Problem to work on =>
Word for word, transcribe the data below from the line with "Task: Open the Rumble" to the line with "You are a computer-use agent. Screen dimensions: 515x410", keeping both of those lines.

☆ ☆ ☆ ☆ ☆ ☆ ☆

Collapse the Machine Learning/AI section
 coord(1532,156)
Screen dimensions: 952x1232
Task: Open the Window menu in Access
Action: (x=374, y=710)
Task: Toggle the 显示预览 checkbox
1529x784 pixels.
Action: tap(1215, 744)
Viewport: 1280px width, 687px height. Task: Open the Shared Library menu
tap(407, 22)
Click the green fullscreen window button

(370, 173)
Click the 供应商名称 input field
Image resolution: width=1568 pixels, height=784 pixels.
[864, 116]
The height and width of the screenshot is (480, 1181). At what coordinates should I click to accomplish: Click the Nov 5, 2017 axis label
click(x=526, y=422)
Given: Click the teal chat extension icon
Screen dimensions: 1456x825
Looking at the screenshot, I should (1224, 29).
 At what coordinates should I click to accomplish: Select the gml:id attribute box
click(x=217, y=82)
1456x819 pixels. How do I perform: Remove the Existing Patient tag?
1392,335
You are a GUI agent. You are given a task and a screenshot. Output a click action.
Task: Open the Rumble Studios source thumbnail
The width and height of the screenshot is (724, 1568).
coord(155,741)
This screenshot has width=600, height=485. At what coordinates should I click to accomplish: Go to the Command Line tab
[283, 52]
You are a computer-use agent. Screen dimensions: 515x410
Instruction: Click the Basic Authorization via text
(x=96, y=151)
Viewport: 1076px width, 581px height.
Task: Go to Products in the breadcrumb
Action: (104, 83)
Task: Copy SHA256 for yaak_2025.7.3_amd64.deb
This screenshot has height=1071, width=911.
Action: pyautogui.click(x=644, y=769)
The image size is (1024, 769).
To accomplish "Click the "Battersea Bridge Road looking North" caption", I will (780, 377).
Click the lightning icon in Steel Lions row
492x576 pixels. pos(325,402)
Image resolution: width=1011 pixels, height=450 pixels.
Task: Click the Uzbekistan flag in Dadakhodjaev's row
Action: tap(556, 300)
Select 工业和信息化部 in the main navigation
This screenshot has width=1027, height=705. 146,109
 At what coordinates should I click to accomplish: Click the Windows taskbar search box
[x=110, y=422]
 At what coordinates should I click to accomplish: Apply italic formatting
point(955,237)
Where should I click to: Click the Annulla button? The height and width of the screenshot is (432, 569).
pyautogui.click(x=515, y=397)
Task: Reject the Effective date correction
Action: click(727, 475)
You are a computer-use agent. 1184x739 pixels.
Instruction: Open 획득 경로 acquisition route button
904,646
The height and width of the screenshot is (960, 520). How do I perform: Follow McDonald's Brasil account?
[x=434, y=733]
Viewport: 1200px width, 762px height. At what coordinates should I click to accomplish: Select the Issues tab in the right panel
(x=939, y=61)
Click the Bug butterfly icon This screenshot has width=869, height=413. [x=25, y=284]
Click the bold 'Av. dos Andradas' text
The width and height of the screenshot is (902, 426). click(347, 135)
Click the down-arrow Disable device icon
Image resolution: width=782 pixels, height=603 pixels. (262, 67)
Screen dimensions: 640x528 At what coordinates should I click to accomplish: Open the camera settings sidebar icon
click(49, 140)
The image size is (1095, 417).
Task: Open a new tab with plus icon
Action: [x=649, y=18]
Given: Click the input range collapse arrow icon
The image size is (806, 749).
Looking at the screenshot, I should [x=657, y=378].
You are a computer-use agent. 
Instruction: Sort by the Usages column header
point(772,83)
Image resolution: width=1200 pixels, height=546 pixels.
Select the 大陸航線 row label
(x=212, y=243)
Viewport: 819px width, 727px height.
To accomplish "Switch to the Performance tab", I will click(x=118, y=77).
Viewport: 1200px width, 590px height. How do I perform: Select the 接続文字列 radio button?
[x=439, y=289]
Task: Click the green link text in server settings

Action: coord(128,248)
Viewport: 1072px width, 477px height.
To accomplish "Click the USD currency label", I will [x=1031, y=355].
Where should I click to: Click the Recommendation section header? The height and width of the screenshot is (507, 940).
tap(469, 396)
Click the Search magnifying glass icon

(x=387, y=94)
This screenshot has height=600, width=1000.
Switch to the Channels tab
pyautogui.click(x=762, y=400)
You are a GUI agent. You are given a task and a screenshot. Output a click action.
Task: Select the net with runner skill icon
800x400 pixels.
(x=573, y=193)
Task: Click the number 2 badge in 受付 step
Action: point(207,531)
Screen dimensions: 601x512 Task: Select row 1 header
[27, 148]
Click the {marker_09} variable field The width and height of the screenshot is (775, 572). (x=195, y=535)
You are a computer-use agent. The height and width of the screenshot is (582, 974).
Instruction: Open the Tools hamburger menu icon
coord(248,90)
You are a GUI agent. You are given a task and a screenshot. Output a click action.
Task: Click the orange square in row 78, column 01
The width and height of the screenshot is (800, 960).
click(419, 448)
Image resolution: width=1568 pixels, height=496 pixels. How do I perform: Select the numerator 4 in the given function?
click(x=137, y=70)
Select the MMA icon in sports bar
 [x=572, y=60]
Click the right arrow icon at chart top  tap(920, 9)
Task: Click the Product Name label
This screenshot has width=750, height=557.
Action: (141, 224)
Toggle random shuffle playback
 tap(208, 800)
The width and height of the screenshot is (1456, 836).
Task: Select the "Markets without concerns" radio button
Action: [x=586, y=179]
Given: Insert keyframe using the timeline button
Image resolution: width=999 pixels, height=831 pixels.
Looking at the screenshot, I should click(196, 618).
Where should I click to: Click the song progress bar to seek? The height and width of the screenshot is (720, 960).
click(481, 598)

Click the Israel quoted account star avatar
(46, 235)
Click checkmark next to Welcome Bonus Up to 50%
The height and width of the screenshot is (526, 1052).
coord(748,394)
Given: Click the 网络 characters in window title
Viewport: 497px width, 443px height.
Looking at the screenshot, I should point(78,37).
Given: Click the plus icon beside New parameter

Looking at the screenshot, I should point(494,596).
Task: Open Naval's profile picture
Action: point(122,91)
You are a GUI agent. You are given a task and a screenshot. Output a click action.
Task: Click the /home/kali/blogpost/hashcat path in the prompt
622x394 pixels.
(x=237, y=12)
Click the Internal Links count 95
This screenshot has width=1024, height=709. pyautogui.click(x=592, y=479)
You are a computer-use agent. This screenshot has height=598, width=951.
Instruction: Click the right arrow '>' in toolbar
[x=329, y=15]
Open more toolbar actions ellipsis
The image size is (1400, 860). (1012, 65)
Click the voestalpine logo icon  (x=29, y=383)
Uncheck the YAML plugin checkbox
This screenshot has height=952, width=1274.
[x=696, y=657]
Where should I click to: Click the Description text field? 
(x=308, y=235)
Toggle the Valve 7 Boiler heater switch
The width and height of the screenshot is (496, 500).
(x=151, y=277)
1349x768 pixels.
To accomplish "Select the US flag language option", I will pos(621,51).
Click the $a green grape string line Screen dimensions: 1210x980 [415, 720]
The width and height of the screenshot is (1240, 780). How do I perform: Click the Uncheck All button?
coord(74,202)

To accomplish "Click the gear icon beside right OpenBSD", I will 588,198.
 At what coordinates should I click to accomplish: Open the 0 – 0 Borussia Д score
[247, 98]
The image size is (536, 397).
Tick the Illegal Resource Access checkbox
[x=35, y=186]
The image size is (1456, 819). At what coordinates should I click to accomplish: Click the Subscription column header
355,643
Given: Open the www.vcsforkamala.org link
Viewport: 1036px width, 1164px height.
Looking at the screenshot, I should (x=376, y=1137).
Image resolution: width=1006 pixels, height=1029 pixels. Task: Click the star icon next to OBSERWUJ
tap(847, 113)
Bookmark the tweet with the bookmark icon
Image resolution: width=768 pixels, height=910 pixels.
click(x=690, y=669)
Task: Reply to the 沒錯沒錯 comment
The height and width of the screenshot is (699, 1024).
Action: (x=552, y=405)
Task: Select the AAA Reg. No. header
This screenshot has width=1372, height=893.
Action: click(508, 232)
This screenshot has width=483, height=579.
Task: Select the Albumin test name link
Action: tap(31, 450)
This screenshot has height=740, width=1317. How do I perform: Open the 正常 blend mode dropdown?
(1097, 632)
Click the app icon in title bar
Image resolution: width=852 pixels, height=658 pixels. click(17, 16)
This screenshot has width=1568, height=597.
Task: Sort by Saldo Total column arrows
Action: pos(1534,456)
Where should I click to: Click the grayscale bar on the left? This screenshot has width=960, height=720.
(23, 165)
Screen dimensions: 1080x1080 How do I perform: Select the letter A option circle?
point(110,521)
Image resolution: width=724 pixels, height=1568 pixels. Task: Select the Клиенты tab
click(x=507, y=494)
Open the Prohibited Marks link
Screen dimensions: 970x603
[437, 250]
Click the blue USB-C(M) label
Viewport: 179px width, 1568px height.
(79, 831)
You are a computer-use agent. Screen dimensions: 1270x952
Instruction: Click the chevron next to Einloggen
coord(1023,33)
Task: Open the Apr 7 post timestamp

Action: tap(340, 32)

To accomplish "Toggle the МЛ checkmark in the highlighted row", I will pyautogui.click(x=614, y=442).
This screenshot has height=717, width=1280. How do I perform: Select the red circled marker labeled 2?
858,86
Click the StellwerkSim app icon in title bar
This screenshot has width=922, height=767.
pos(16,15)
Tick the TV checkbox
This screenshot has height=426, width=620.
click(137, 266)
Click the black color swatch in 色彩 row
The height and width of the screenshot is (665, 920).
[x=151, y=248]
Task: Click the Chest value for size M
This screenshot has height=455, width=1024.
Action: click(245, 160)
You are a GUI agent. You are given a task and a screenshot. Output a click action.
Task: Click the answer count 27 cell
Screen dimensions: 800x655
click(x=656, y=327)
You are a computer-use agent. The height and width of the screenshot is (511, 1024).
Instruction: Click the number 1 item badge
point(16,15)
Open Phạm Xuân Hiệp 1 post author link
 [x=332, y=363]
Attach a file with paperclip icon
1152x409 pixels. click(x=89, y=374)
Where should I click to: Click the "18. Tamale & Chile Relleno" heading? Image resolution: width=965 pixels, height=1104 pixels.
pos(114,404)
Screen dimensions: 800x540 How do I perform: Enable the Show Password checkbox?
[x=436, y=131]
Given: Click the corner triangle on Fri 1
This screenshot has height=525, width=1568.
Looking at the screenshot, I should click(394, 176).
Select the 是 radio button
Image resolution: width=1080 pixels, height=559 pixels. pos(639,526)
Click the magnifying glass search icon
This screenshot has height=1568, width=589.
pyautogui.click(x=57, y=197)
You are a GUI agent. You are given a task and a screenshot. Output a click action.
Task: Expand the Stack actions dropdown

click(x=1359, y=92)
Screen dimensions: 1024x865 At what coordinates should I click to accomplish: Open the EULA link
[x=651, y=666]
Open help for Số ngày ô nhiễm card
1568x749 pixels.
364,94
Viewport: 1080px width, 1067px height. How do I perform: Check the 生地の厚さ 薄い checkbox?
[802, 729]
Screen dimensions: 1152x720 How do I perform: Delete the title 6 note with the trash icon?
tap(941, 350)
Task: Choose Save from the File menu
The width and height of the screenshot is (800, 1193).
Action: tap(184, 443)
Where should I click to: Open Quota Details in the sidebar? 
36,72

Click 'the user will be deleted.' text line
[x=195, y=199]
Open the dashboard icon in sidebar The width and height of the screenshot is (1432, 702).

☆ ☆ ☆ ☆ ☆ ☆ ☆

Response to this task =>
Task: Open the Rumble Studios source thumbnail
The width and height of the screenshot is (724, 1568).
coord(155,741)
This screenshot has width=600, height=485. At what coordinates should I click to accomplish: Go to the Command Line tab
[283, 52]
You are a computer-use agent. Screen dimensions: 515x410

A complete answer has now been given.